The Cold River Bridge, also known as McDermott Bridge, is a historic wooden covered bridge spanning the Cold River near Crane Brook Road in Langdon, New Hampshire, USA. Built in 1869, it is one of the state's few surviving 19th-century covered bridges. It was listed on the National Register of Historic Places in 1973. It is closed to vehicular traffic.

==Description and history==
The Cold River Bridge is located in a rural setting in eastern Langdon, spanning the Cold River just to the east of Crane Brook Road, which it used to carry. The bridge is 81 ft long and 16 ft wide, with a roadway width of just over 12 ft. It is a single-span modified Town lattice truss with a reinforcing laminated arch, set on stone abutments. It is covered by a metal roof and its sides are sheathed in vertical board siding. The portals are flanked by vertical siding, and the gable above is filled with horizontal siding. The bridge has been fastened by metal cables to the adjacent modern bridge.

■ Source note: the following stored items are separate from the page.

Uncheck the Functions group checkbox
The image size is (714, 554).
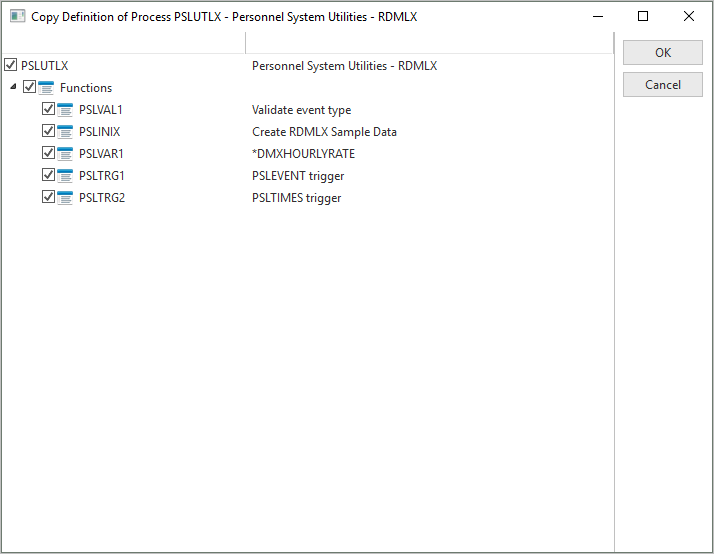[30, 87]
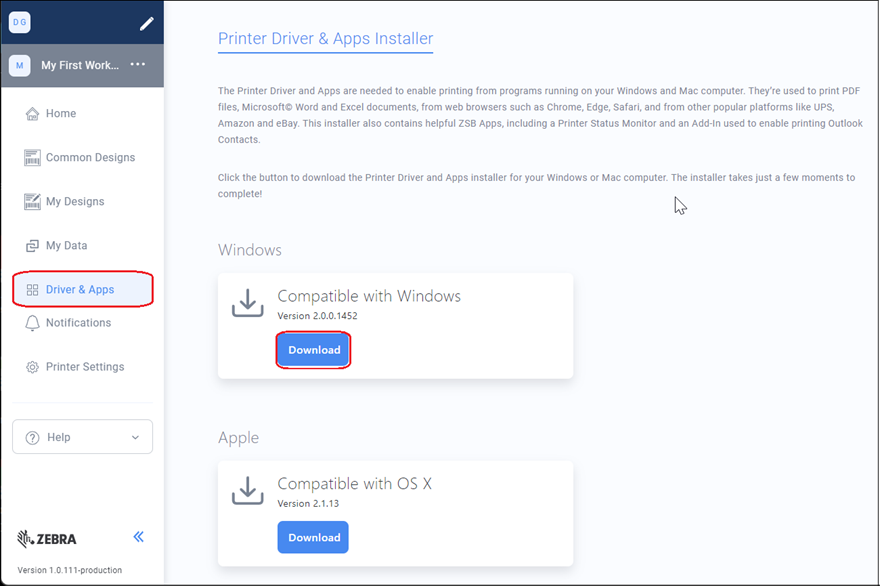Image resolution: width=880 pixels, height=586 pixels.
Task: Click the Home house icon
Action: coord(32,114)
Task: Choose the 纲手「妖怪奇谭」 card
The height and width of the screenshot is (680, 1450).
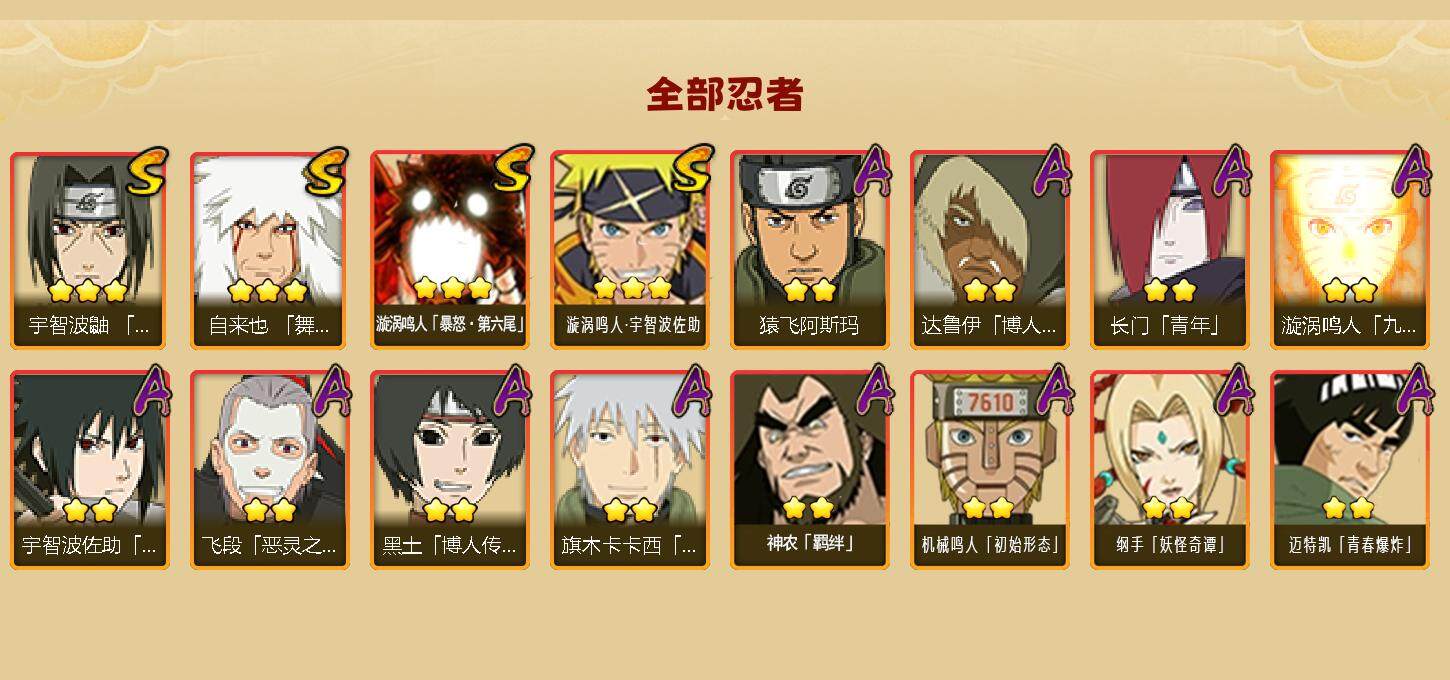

The bridge is believed to be the fourth standing on this site. The town's records mention payments for construction of one bridge in 1789, with replacements in 1814 and 1840. The 1840 bridge was destroyed by a flood in October 1869. This bridge was built soon afterward, by Albert Granger for $450. It remained in use for vehicular traffic until 1964, when the town voted to build the adjacent structure.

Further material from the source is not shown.